**Exercise description:** Pull out everything in the material from the line containing "Given: Select the Tyan Thunder n3600R entry" down to the line containing "(x=958, y=651)", keeping both of those lines. Reproduce each line verbatim.

Stored items from a collection
..............................
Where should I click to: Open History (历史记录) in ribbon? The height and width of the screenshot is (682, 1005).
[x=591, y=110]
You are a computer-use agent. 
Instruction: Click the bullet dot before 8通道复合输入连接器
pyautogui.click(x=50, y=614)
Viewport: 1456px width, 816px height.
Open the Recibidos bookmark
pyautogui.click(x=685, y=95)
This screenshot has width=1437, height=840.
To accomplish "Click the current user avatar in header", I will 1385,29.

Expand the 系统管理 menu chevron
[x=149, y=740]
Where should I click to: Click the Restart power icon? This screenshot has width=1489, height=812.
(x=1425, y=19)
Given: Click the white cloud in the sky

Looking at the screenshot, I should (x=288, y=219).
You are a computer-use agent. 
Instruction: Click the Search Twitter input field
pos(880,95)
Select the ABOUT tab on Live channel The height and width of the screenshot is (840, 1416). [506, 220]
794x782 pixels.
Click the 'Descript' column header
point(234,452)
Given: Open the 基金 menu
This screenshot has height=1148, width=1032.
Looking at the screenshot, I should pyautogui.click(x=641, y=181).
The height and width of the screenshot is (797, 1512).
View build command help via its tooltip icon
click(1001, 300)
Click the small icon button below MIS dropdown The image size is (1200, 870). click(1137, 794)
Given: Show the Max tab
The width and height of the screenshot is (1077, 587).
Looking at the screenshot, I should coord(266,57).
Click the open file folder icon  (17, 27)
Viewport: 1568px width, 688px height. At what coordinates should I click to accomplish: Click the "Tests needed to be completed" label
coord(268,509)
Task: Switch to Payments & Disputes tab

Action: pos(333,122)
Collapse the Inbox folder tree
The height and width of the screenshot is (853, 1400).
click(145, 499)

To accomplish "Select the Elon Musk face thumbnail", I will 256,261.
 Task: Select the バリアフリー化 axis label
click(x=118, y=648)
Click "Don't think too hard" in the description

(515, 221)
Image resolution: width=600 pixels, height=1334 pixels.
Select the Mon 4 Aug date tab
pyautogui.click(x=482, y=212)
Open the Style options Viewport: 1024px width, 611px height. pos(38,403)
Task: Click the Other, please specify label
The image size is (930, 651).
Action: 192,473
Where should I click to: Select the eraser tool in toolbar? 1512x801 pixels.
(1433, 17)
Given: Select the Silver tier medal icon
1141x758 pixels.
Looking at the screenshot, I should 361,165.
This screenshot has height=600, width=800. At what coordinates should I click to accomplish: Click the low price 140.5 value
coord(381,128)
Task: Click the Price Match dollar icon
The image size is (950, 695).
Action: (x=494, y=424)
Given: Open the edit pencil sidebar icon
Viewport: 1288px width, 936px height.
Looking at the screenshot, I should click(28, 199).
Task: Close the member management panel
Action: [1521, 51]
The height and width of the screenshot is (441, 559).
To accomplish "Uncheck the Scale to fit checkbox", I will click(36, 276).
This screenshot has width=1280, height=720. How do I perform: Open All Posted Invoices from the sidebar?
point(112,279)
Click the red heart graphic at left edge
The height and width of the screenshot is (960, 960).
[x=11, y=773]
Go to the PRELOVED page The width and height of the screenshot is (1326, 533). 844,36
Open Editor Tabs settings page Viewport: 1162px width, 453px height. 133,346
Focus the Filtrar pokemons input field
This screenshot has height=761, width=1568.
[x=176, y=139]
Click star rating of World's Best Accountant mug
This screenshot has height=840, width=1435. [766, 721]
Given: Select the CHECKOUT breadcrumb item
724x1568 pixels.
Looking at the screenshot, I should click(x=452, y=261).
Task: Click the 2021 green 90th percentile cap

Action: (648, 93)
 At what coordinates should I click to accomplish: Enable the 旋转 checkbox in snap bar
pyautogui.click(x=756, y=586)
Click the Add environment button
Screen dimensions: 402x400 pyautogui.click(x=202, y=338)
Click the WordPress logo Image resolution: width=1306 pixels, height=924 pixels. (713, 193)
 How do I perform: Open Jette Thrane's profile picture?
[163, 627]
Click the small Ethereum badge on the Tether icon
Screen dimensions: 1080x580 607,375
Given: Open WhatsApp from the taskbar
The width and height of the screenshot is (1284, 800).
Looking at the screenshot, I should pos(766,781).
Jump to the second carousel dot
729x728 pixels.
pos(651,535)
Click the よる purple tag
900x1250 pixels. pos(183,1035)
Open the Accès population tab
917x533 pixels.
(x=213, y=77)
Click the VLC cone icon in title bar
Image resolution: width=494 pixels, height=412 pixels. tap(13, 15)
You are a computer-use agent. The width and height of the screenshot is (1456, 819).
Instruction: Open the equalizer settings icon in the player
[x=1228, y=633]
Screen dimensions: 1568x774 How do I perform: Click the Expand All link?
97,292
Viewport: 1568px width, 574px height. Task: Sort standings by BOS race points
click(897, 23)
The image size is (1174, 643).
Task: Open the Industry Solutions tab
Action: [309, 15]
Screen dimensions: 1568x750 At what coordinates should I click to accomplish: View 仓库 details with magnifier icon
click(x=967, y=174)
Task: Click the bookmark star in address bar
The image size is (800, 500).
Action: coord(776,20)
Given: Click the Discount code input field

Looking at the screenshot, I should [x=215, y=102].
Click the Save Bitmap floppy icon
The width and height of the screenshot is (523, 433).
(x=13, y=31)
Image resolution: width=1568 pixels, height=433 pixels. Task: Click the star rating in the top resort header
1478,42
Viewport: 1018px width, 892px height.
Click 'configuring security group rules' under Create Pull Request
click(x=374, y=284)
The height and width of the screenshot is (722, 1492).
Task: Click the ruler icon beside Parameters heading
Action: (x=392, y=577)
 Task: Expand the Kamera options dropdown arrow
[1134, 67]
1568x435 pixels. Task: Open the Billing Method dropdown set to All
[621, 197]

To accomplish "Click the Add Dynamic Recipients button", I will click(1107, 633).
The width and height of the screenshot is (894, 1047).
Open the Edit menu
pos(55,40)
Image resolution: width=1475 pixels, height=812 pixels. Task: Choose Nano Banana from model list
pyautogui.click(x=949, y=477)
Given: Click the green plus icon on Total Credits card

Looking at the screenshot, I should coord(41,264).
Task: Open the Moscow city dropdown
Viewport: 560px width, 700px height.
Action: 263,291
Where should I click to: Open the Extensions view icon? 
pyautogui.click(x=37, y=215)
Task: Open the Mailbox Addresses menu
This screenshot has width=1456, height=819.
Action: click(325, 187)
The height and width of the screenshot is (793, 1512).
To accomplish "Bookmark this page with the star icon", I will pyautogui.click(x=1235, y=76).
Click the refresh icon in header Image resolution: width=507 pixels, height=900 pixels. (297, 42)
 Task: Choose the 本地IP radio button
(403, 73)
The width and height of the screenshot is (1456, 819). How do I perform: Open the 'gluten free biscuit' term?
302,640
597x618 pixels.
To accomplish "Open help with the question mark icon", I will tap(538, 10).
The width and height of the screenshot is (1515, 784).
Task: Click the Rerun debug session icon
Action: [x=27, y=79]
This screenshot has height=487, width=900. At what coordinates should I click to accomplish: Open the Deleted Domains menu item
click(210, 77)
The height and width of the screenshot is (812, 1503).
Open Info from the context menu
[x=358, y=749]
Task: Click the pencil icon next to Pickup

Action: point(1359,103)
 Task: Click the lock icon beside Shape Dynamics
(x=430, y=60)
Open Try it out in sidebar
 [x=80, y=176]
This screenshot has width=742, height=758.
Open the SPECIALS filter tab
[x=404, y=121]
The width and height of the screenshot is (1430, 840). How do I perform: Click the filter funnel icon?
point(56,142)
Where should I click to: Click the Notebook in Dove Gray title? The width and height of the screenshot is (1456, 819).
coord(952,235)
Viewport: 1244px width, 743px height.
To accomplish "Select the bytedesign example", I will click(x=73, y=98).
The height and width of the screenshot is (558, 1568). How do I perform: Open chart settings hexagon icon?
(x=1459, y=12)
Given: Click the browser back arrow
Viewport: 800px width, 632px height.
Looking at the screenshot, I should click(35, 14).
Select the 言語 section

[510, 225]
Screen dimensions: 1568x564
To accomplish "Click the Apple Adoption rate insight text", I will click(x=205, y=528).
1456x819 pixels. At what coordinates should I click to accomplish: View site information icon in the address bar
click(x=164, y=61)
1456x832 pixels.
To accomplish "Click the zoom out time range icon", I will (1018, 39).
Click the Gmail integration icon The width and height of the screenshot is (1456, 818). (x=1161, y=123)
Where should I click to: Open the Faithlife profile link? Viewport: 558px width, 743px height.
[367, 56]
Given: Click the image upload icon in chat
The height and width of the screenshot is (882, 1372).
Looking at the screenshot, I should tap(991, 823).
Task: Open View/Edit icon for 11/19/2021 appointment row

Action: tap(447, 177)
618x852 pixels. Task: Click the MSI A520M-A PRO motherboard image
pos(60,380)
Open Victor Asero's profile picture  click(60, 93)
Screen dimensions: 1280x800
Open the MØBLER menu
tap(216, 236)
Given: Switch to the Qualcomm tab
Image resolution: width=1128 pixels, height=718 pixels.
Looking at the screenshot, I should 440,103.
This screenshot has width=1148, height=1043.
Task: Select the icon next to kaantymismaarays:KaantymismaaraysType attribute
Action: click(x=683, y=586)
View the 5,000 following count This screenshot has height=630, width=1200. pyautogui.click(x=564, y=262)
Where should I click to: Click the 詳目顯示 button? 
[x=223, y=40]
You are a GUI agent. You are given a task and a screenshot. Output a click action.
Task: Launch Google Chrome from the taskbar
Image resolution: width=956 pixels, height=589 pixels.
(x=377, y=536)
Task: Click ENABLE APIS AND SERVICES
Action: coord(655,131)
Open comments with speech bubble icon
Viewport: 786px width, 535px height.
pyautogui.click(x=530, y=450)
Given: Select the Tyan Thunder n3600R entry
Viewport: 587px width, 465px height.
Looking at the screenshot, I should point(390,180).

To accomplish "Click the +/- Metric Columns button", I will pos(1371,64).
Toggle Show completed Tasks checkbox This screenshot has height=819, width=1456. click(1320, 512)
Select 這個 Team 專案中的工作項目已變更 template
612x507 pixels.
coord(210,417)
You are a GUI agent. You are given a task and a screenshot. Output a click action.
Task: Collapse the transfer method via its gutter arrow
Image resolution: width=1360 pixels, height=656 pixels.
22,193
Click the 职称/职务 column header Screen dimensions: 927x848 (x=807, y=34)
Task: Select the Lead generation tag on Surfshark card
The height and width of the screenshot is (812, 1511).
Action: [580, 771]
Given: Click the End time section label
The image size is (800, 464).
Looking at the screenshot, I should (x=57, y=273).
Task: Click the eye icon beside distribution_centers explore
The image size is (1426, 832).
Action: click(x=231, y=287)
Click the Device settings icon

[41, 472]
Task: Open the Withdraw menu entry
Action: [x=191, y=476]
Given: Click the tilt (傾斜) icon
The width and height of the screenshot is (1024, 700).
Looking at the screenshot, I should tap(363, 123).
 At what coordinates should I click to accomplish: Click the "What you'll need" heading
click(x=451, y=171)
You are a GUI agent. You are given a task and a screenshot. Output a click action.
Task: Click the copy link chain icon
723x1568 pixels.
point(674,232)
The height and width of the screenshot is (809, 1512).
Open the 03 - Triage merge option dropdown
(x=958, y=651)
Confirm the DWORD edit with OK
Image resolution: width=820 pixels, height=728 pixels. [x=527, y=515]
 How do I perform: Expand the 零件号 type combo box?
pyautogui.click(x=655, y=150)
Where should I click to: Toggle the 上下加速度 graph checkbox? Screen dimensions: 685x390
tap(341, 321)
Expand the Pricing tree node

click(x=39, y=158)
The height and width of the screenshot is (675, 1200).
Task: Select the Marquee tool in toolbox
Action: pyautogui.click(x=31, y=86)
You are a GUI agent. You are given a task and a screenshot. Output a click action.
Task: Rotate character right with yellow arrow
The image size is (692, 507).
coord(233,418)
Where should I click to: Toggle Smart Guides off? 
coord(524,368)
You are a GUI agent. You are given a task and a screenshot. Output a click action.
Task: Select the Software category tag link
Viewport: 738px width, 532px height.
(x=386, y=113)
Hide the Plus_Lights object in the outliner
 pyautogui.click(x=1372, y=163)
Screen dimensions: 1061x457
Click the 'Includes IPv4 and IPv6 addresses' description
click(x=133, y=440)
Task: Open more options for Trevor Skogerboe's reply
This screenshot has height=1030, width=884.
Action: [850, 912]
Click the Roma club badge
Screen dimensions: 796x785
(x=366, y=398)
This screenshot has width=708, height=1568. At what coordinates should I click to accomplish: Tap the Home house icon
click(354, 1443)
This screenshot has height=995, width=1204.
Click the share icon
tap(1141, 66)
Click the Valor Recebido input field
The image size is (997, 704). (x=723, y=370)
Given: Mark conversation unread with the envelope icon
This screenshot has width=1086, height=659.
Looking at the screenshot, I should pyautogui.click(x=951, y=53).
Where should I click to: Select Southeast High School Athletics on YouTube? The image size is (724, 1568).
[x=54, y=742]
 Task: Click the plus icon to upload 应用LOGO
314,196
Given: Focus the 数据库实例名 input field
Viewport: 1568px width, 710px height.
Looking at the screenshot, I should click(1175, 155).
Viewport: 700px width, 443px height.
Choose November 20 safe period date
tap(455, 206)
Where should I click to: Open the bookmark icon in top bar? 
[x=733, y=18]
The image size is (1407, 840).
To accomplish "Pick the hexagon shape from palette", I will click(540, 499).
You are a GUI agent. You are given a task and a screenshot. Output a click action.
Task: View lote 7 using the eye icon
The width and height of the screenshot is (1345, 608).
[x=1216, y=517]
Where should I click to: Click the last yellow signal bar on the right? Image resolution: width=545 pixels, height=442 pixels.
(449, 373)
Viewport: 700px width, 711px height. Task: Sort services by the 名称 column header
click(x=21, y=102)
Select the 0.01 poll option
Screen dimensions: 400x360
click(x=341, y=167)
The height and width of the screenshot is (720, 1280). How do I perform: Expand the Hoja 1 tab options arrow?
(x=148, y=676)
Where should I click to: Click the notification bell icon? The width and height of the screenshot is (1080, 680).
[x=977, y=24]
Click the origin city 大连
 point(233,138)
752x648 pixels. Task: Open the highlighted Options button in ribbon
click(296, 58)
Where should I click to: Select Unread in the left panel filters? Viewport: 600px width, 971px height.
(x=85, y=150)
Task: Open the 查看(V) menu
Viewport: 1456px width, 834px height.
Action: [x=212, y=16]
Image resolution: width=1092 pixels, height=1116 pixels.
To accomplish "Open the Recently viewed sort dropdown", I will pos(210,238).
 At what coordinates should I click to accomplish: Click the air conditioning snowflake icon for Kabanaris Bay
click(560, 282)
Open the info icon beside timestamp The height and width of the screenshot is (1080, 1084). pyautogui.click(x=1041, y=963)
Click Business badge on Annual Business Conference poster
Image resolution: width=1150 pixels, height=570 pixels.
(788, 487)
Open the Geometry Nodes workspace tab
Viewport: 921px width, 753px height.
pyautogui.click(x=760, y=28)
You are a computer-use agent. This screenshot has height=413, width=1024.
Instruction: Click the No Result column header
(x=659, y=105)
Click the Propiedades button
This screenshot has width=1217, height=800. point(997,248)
..............................
**Exercise answer:**
Given: Select the Tyan Thunder n3600R entry
Viewport: 587px width, 465px height.
Looking at the screenshot, I should point(390,180).

To accomplish "Click the +/- Metric Columns button", I will pos(1371,64).
Toggle Show completed Tasks checkbox This screenshot has height=819, width=1456. click(1320, 512)
Select 這個 Team 專案中的工作項目已變更 template
612x507 pixels.
coord(210,417)
You are a GUI agent. You are given a task and a screenshot. Output a click action.
Task: Collapse the transfer method via its gutter arrow
Image resolution: width=1360 pixels, height=656 pixels.
22,193
Click the 职称/职务 column header Screen dimensions: 927x848 (x=807, y=34)
Task: Select the Lead generation tag on Surfshark card
The height and width of the screenshot is (812, 1511).
Action: [580, 771]
Given: Click the End time section label
The image size is (800, 464).
Looking at the screenshot, I should (x=57, y=273).
Task: Click the eye icon beside distribution_centers explore
The image size is (1426, 832).
Action: click(x=231, y=287)
Click the Device settings icon

[41, 472]
Task: Open the Withdraw menu entry
Action: [x=191, y=476]
Given: Click the tilt (傾斜) icon
The width and height of the screenshot is (1024, 700).
Looking at the screenshot, I should tap(363, 123).
 At what coordinates should I click to accomplish: Click the "What you'll need" heading
click(x=451, y=171)
You are a GUI agent. You are given a task and a screenshot. Output a click action.
Task: Click the copy link chain icon
723x1568 pixels.
point(674,232)
The height and width of the screenshot is (809, 1512).
Open the 03 - Triage merge option dropdown
(x=958, y=651)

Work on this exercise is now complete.